The build up to seeing this classic of modern staged drama goes along with many giggles. Finally, I’ve found someone to see Samuel Beckett’s most famous play with: Waiting For Godot. Because we are in Bavaria’s capital, we see the German translation. And luckily, spoken in the clearest high German, not in the local dialect. I am sure the two Cantonese-speaking students sitting to the prompter (in Germany the French word souffleuse describes this profession) appreciate this too. Thanks to the extra leg room in the front we avoid being spat at by the actor’s verbal eruptions and there will be several in the next two and a half hours.
Now, do not expect extravagant stage sets when in a German theatre. To be taken serious by critics here, a play sticks to a very organised colour scheme (encouraging varieties of black, grey and maybe navy blue) while keeping props and costumes to a minimum; critic’s describing what they see as “lush“ or “bombastic” accuse directors generally of kitsch or pubertal extravaganza. The big, black stage in front gapes at us, no corners or edges, only a pole representing the tree you find on every poster for Godot anywhere. Underneath sits an intestine-coloured plastic rock, as stolen from a theme park and spontaneously coloured pink with the last drops of the paint bucket.
Waiting For Godot has always been staged somewhere on this planet since its premiere in Paris in the early 1950s. When the names and even nicknames of the protagonists are known better than the plot, you are dealing with a classic (Hamlet comes into mind, and the Rocky Horror Show). Vladimir and Estragon are waiting for Godot by the tree. Every day. Who Godot is and why they wait for him and for what has happen is long forgotten – the two are hopelessly caught in their infinitive mission to wait. Whatever happens on their wait can only be absurd and irrelevant. Their spectre of thought has become timeless and meaningless, but they are together and therefore have a friend close-by and this means conversation and for some dignity routine and rituals, no matter how exhausted these are.
With no feeling of time, day and night are loosely coordinated around the moon rising – then music is being made, an amateurish tune of harmonica and castanets. It makes them smile though. A shepherd’s boy popping by every now and again does not bring their mission of waiting forward but more distraction finally does arrive: Diva-like Pozzo stops by, with his slave Lucky on a rope, referred to as a Schwein (pig). The horrible treatment between master and servant shocks Didi and Gogo but the moral involvement against so much feudalistic flamboyance exhausts them and so they join the bully until they continue their journey without any mission or aim.

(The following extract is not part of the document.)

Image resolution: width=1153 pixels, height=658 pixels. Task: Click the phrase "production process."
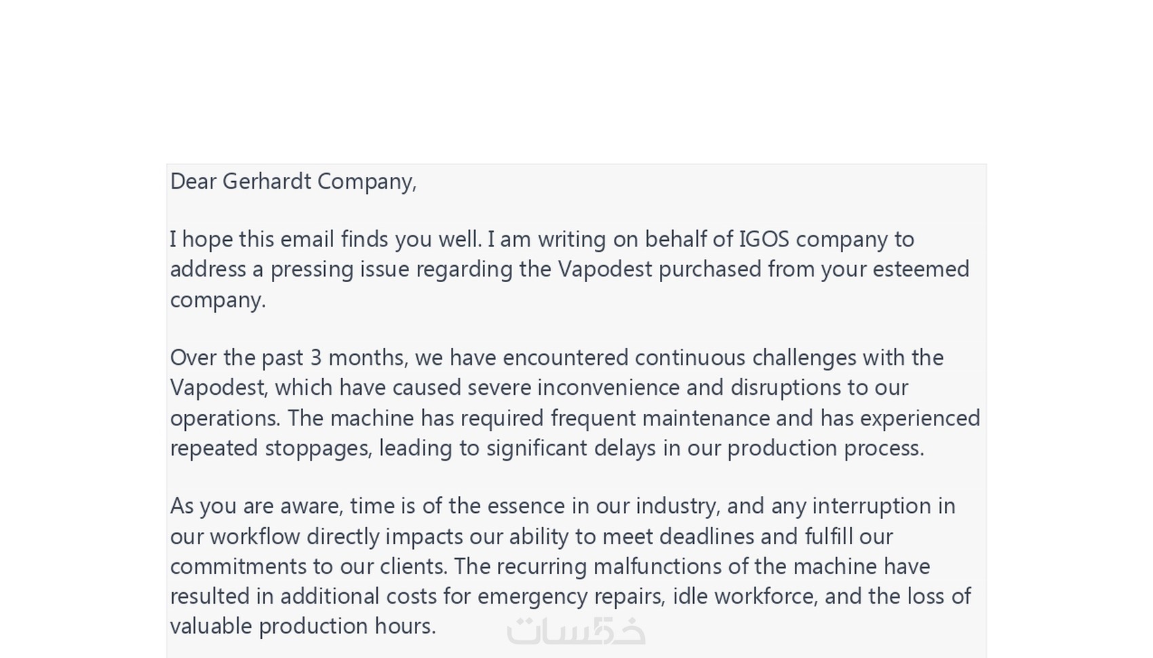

With the opening of the second half the tree has grown Minecraft leaf cubes but other than that nothing has changed. When the waiting gets too tiring, suicide is being considered but never executed because of the lack of fitting accessories. The shepherd boy contributes no value to the wait and when Pozzo and Lucky reappear with no recalling of their previous encounter, yet another time loop seems exhausted and expired.
You can watch Waiting for Godot as an anti-play in which only rudiments of philosophical bonmots about the meaning of life and time and togetherness have made it to the final script, with all remaining witticisms immediately shattered by yet another bizarre non-turn of the story.
Thanks to the brilliant cast handling this thankless text, I had a fantastic evening and it would have not been half as good if I had not been in company with someone similarly excited about ticking this modern classic off the theatre-goer bucket list. However, I do not think I have to see it again for the next decade or two.